Merrin dio otro paso atrás tambaleándose, con una expresión de suspicacia cada vez mayor y la boca abierta como disponiéndose a gritar. Sólo que no gritó. Se rió, una sonrisa forzada e incrédula. Lee hizo una mueca de dolor. Por un momento fue como oír a su madre riéndose de él. Deberías pedir que te devuelvan el dinero.
– Joder -dijo Merrin-. Joder, Lee, coño. No es el momento para esa clase de bromas.
– Estoy de acuerdo.
Merrin le miró. La sonrisa pálida y confusa se le había borrado de la cara y ahora tenía la boca desfigurada con una mueca. Una fea mueca de asco.
– ¿Eso es lo que crees? ¿Qué he cortado con Ig para poder follar contigo? Eres su amigo. Mi amigo. ¿Es que no entiendes nada?
Lee dio un paso hacia ella y le puso la mano en el hombro, pero Merrin le empujó. Esto sí que no se lo esperaba; se le enredó un zapato en una raíz y cayó al suelo de culo.
Miró a Merrin y sintió cómo algo crecía en su interior: una especie de rugido atronador que avanzaba por un túnel.

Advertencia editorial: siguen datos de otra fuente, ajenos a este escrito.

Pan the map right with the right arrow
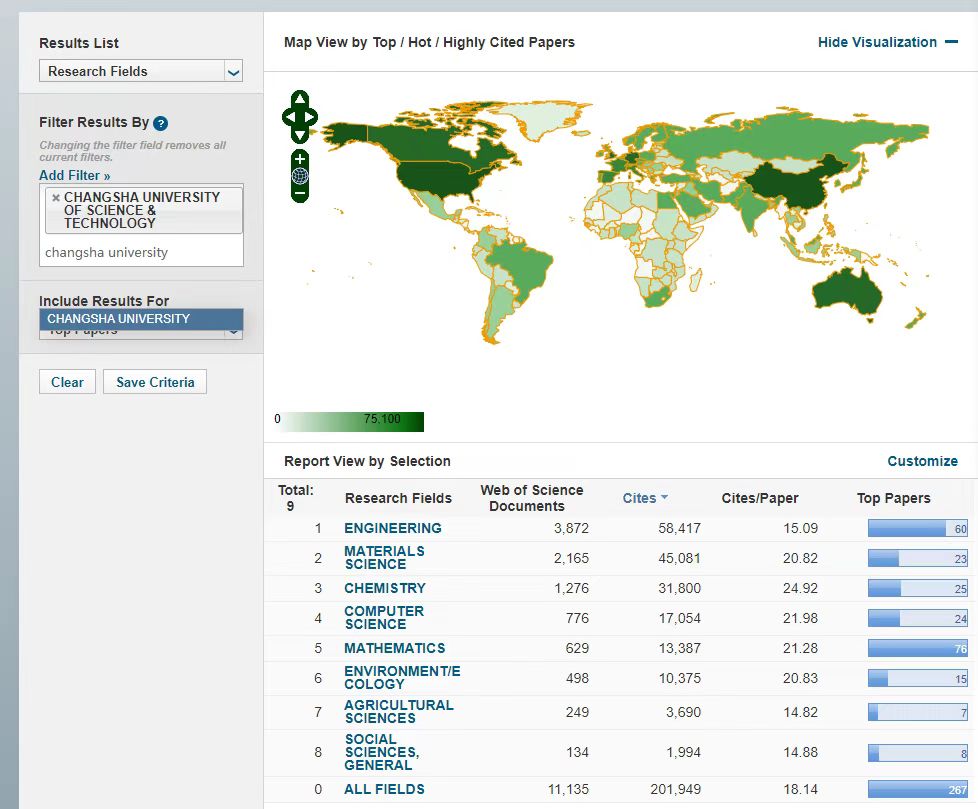The width and height of the screenshot is (978, 809). (x=311, y=117)
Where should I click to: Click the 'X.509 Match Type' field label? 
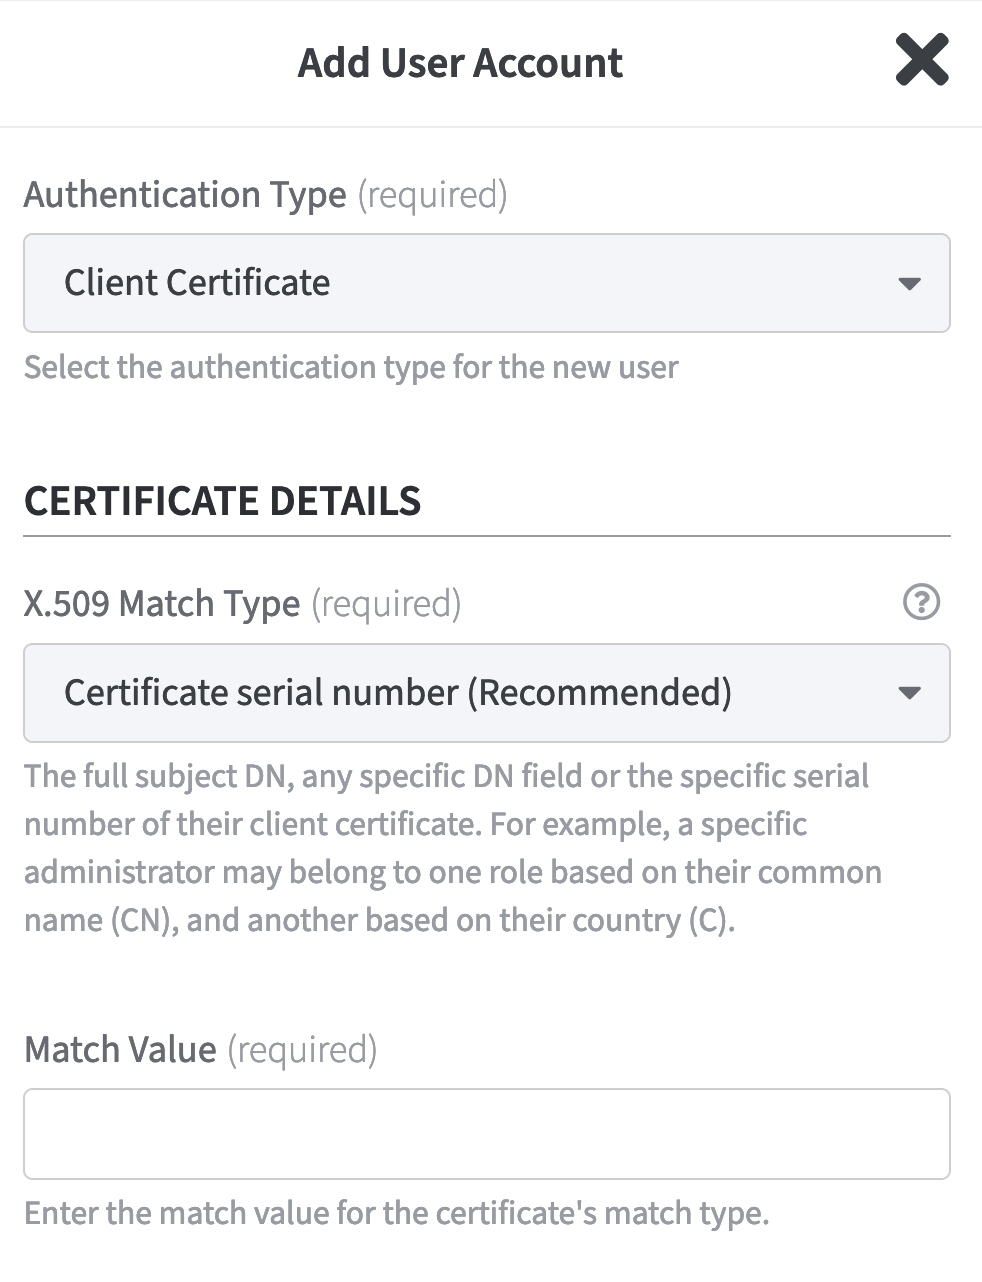pyautogui.click(x=162, y=604)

No la odiaba por todo lo que le estaba diciendo, aunque desde luego era muy fuerte. Después de provocarle durante meses -años en realidad- ahora le ponía en ridículo por desearla. Lo que en realidad le enfurecía era la expresión de su cara. Esa mirada de asco, con los dientecillos afilados asomando bajo el labio superior.
– ¿Entonces de qué me estabas hablando? -preguntó pacientemente, sintiéndose ridículo allí, sentado en el suelo-. ¿De qué hemos estado hablando todo este mes? Pensaba que querías tirarte a otros tíos. Pensaba que había cosas de ti, sentimientos a los que por fin querías enfrentarte. Sentimientos hacia mí.
– Dios -dijo Merrin-. Madre mía, Lee.
– Pidiéndome que te llevara a cenar por ahí, mandándome mensajes guarros sobre una supuesta rubia que ni siquiera existe. Llamándome a todas horas para saber a qué me dedico, si estoy bien.
Alargó una mano y la apoyó en el montón de ropa de Merrin, preparándose para ponerse de pie.
– Estaba preocupada por ti, gilipollas. Se acababa de morir tu madre.
– ¿Te crees que soy idiota? La mañana en que murió te dedicaste a ponerme como una moto, restregándote contra mi pierna con el cadáver en la habitación de al lado.
– ¿Cómo dices?
Hablaba en voz alta, aguda, histérica. Estaba haciendo demasiado ruido y Terry podría oírla, preguntarse por qué discutían. Lee asió la corbata metida en el zapato y cerró el puño mientras se ponía en pie. Merrin siguió hablando:
– ¿Te refieres a que estabas borracho y te di un abrazo y empezaste a toquetearme? Te dejé porque te vi hecho polvo, Lee, eso es todo. To-do.
Se había echado a llorar otra vez. Se cubrió los ojos con una mano y la barbilla le temblaba. Con la otra mano seguía sujetando la cazadora.